**EXERCISE INSTRUCTIONS**. Retype only what runs from the line with "Task: Copy the" through the end of the entries, exactly and in full, but omit any picture you find.

**Collected data entries**.
-=-=-
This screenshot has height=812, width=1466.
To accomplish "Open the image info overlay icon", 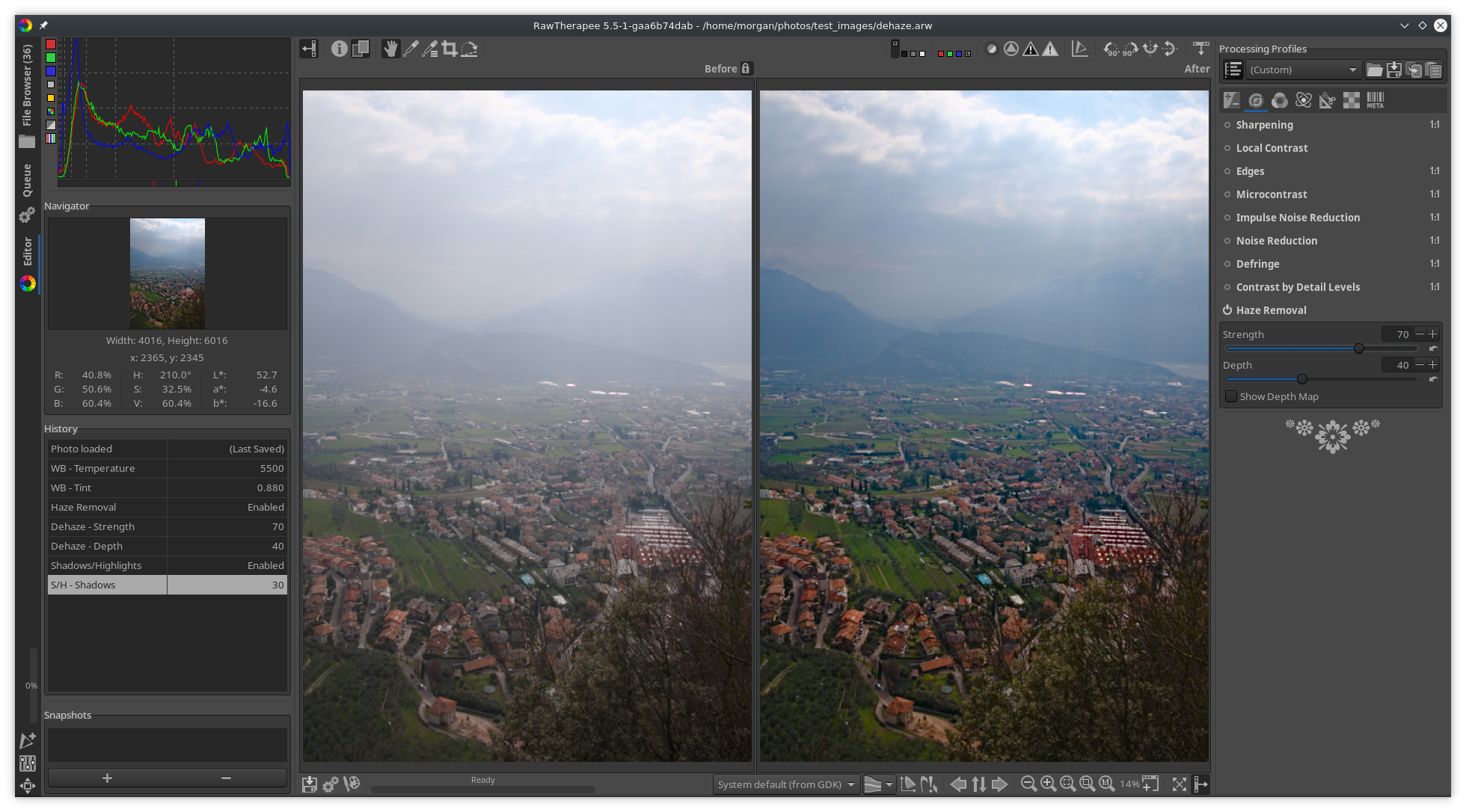I will pos(340,49).
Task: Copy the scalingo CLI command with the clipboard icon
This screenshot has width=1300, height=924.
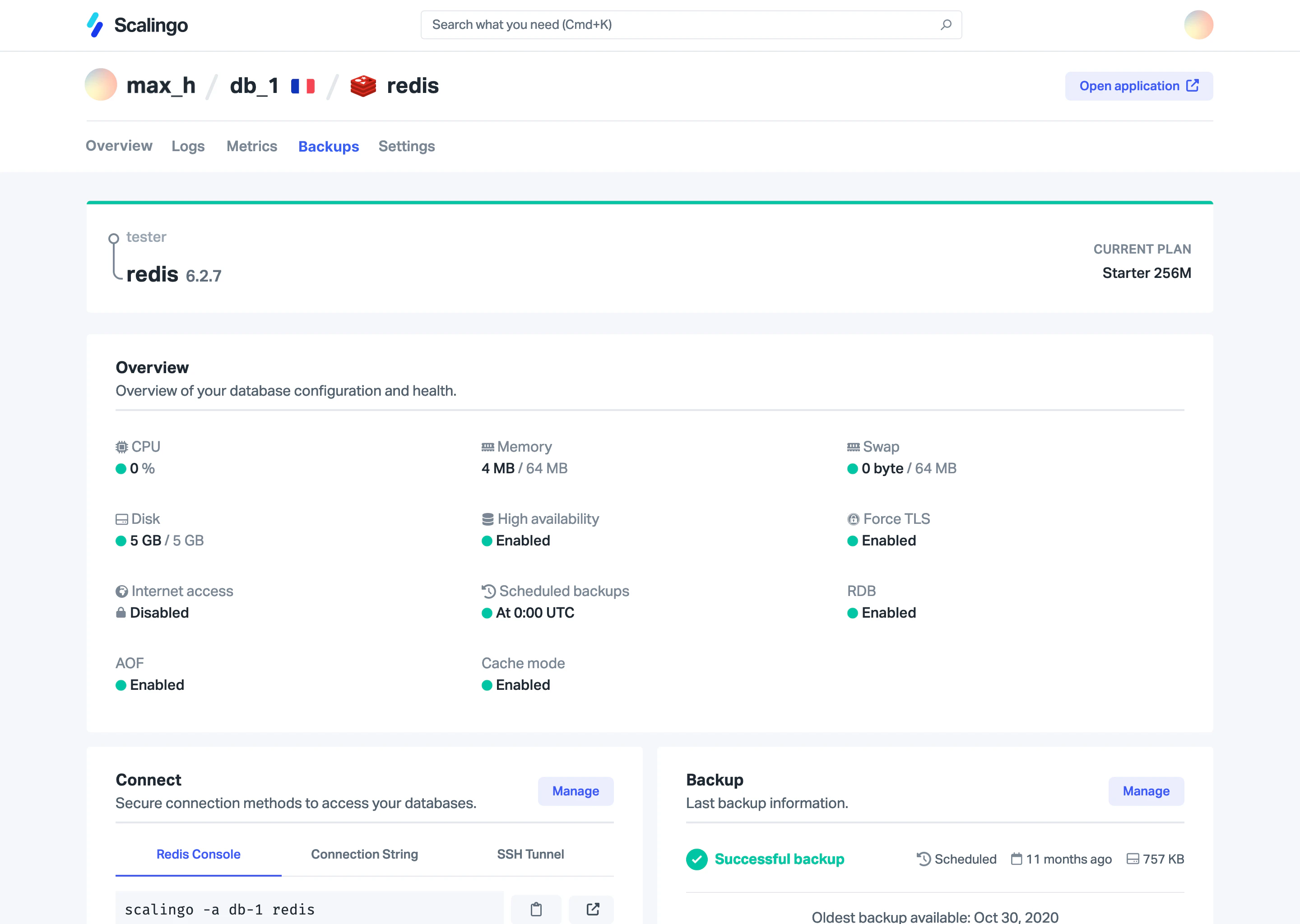Action: (536, 909)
-=-=-
**EXPECTED ANSWER**.
Task: Copy the scalingo CLI command with the clipboard icon
This screenshot has width=1300, height=924.
Action: (536, 909)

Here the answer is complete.